▸ **To do**:
Repeat the records from the start up to and including the line with "(379, 377).", leaving out the pictures.

▸ **Dataset entries**:
/---
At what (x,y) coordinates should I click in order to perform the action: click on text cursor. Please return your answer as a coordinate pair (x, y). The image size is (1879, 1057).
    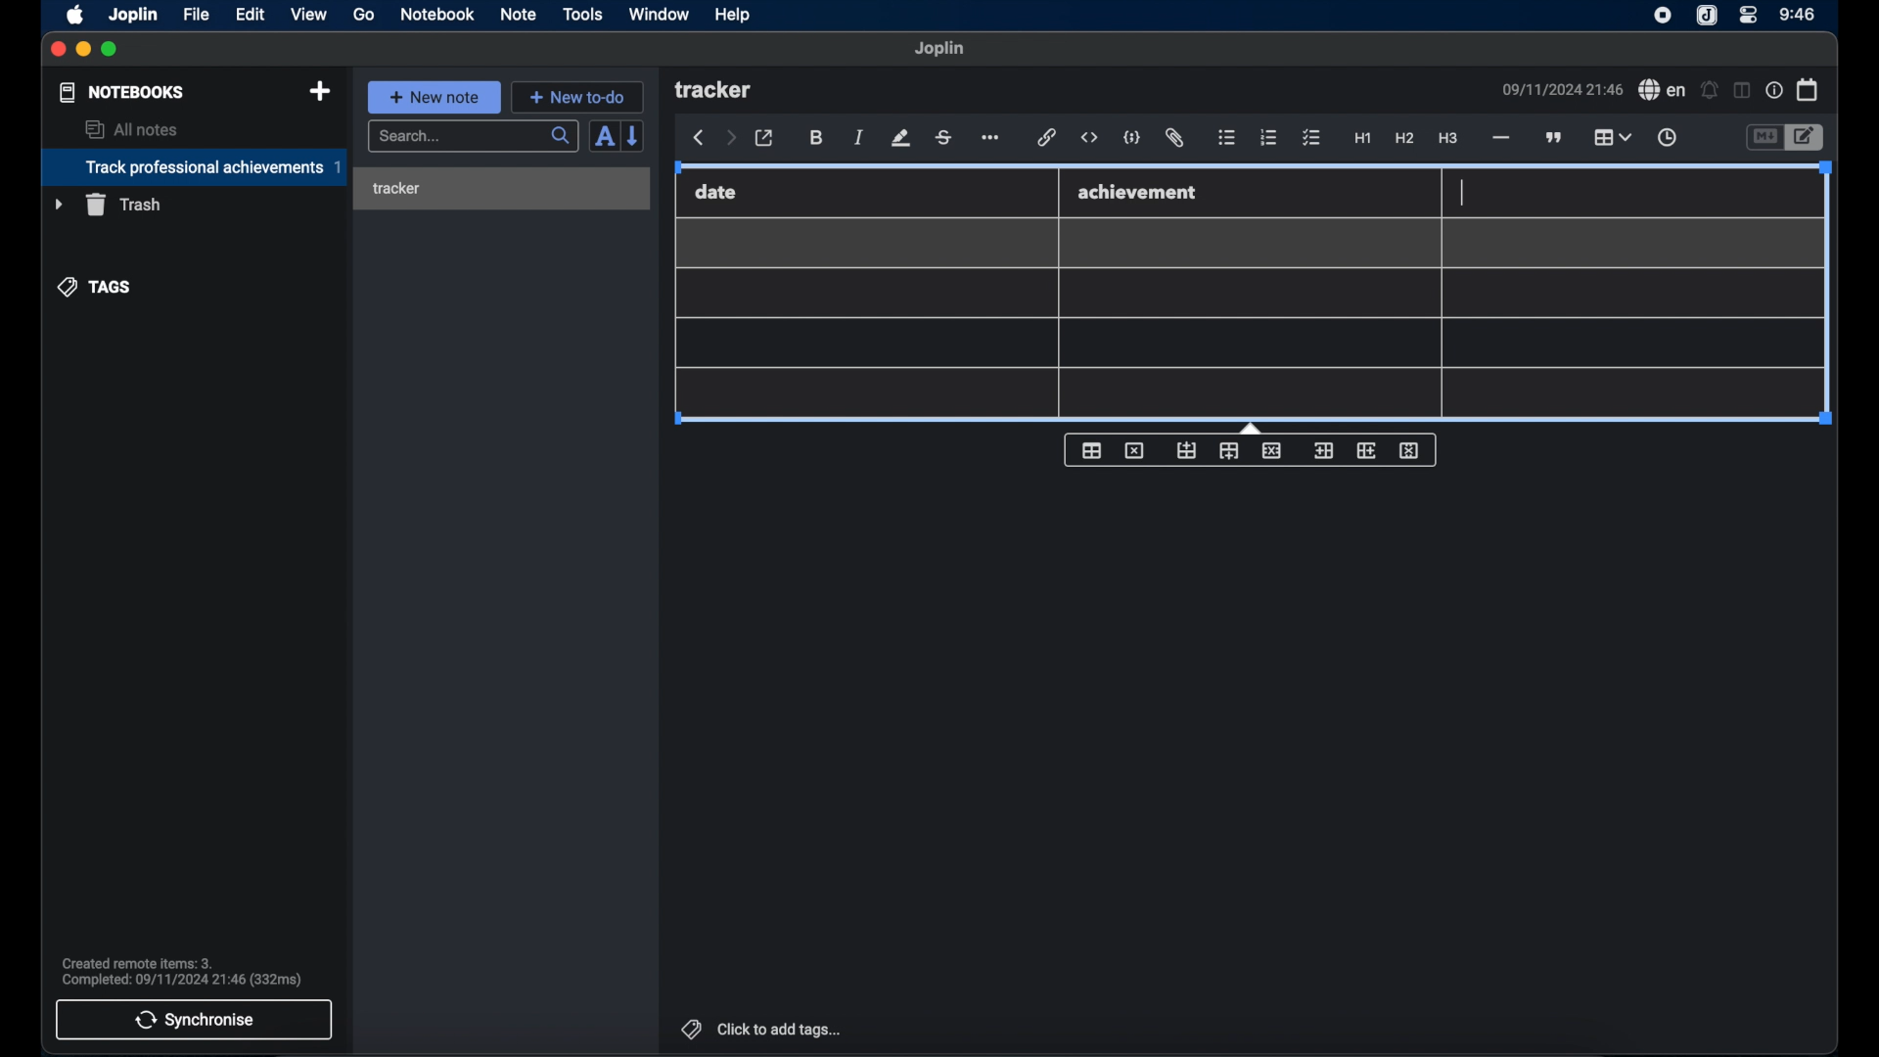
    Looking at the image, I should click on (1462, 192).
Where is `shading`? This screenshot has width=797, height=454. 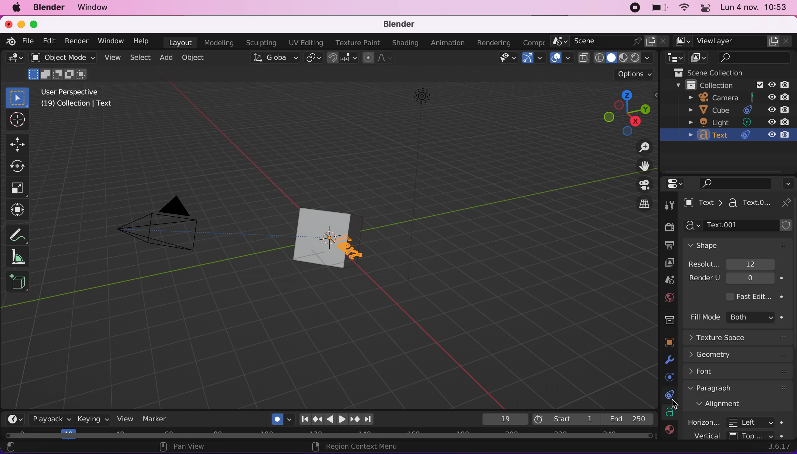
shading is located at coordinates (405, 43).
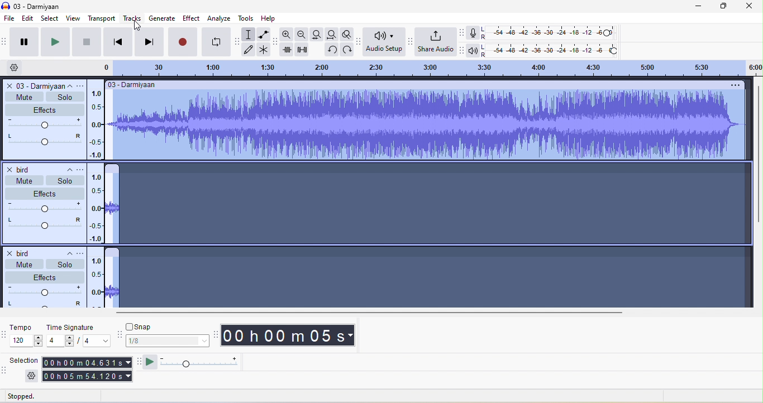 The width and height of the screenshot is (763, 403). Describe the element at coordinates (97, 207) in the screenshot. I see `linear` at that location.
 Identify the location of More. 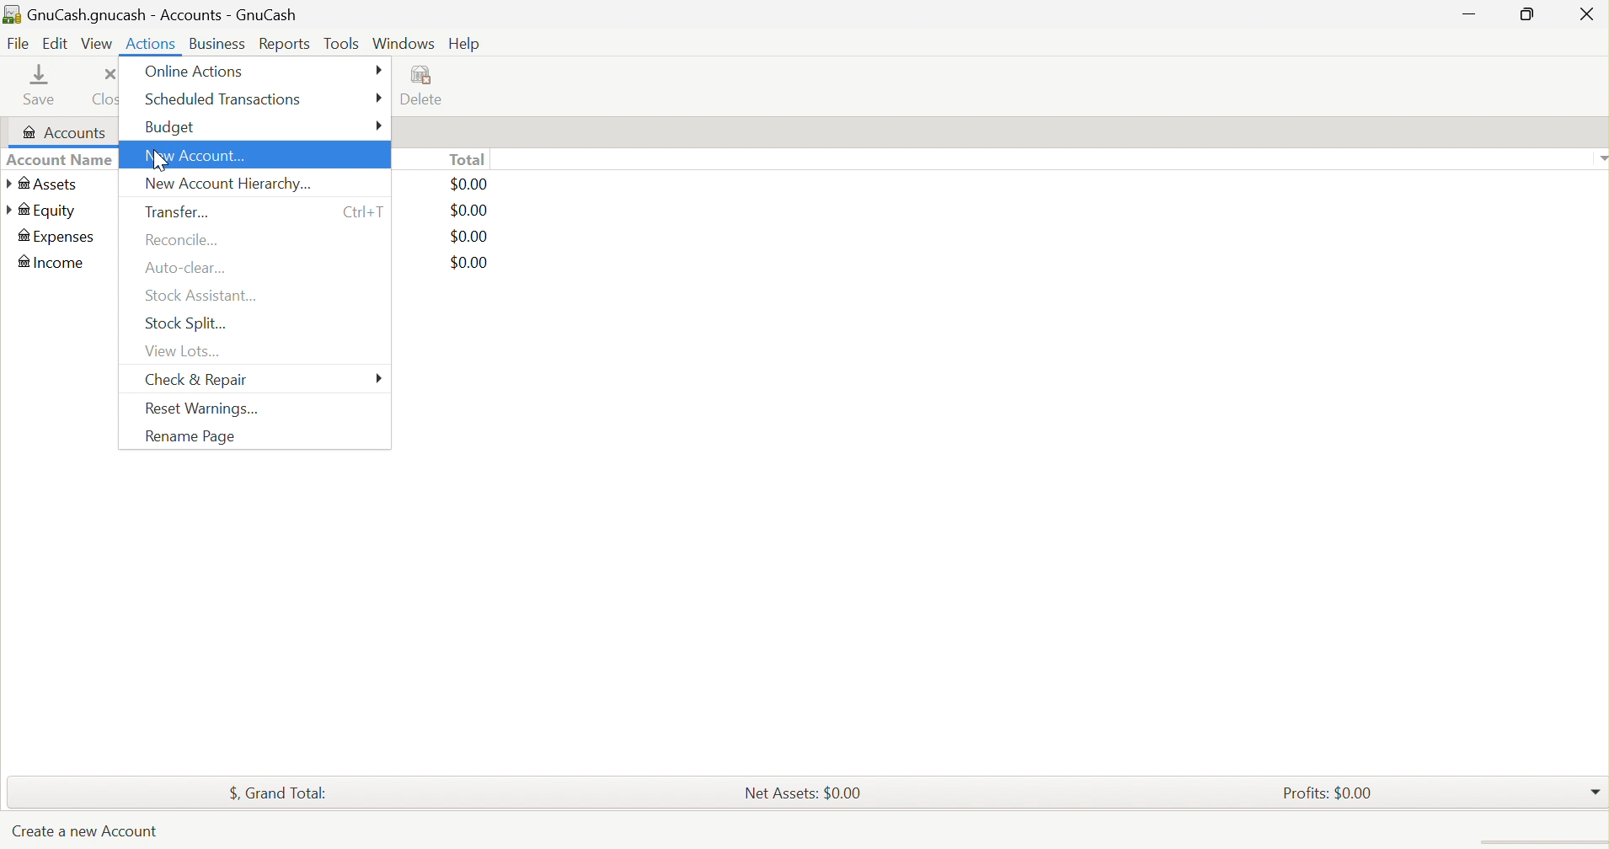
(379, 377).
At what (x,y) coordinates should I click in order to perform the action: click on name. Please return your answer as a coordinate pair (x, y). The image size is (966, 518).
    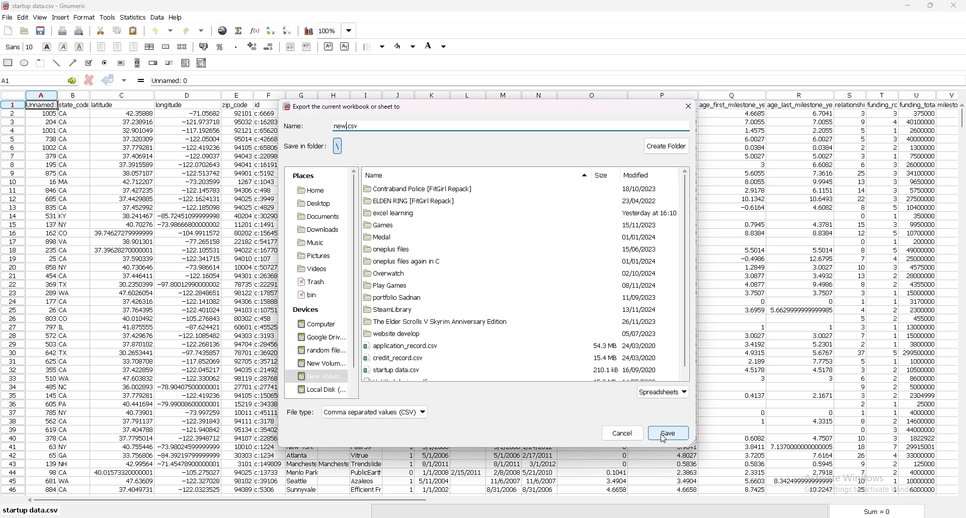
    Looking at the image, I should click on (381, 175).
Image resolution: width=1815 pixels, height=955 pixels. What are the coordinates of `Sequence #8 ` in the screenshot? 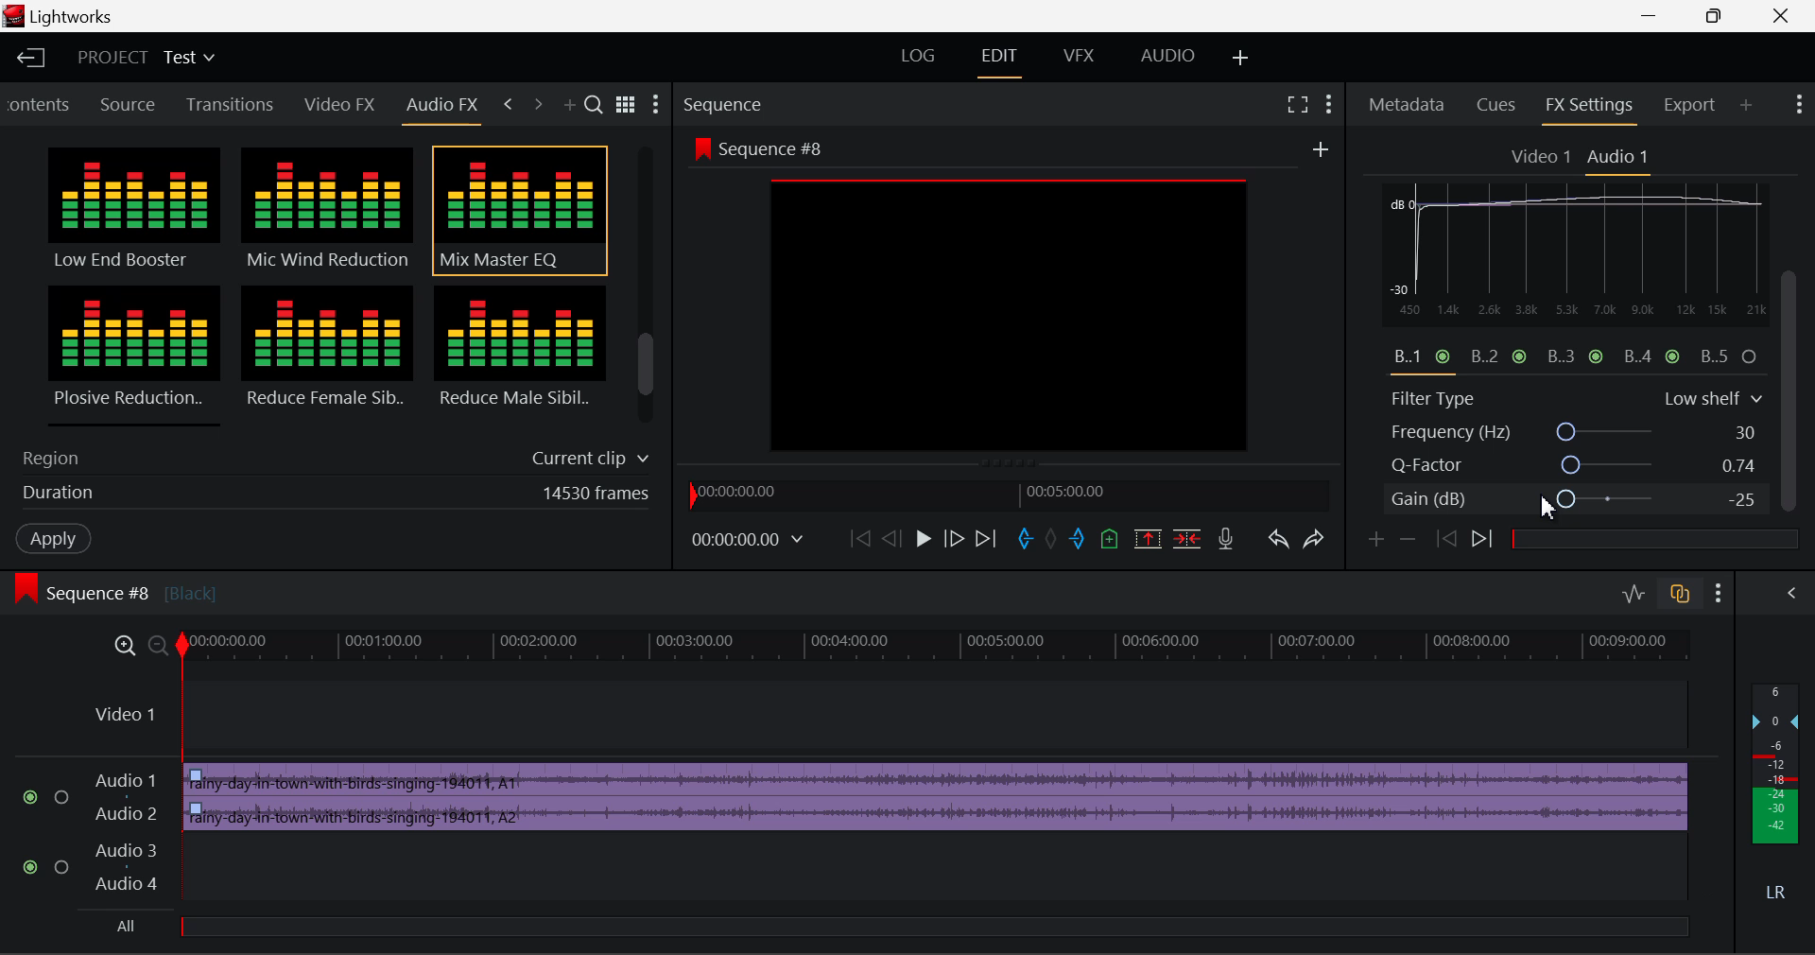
\---
▸ **Worked answer**:
At what (x,y) coordinates should I click in order to perform the action: click on text cursor. Please return your answer as a coordinate pair (x, y). The image size is (1879, 1057).
    Looking at the image, I should click on (1462, 192).
Where is `shading`? This screenshot has width=797, height=454. 
shading is located at coordinates (405, 43).
 The width and height of the screenshot is (763, 403). Describe the element at coordinates (97, 207) in the screenshot. I see `linear` at that location.
 Identify the location of More. 
(379, 377).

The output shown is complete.